(Input material begins)

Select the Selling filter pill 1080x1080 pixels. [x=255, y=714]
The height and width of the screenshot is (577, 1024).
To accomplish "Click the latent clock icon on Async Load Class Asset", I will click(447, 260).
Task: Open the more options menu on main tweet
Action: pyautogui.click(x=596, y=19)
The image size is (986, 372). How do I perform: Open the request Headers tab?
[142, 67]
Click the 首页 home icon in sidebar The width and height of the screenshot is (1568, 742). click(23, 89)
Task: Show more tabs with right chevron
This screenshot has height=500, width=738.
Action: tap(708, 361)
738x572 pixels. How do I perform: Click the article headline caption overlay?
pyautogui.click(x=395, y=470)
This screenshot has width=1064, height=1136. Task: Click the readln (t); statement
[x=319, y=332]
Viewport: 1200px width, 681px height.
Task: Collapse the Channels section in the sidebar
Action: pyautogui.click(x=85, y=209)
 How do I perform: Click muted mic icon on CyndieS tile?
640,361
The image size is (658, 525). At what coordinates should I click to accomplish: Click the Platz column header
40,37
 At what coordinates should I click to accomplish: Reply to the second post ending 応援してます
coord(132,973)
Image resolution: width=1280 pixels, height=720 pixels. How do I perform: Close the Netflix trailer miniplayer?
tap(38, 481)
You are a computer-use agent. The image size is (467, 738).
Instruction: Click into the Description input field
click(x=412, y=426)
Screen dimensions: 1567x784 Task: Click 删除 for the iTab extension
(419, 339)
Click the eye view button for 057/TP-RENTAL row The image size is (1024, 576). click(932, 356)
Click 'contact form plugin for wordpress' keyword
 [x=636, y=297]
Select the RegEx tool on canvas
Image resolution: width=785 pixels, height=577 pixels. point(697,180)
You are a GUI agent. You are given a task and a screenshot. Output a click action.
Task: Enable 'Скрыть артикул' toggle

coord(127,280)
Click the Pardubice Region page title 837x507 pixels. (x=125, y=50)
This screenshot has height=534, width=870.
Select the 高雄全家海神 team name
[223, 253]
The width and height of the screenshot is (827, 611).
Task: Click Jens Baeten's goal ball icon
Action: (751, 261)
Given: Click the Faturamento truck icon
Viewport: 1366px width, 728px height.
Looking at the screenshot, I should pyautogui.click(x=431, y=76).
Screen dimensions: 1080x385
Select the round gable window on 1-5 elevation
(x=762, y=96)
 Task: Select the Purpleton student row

(Input material ends)

Report every line of the entries that carries the word "agent".

Written response ->
You are a computer-use agent. The image size is (467, 738).
You are a GUI agent. You are given a task and a screenshot. Output a click action.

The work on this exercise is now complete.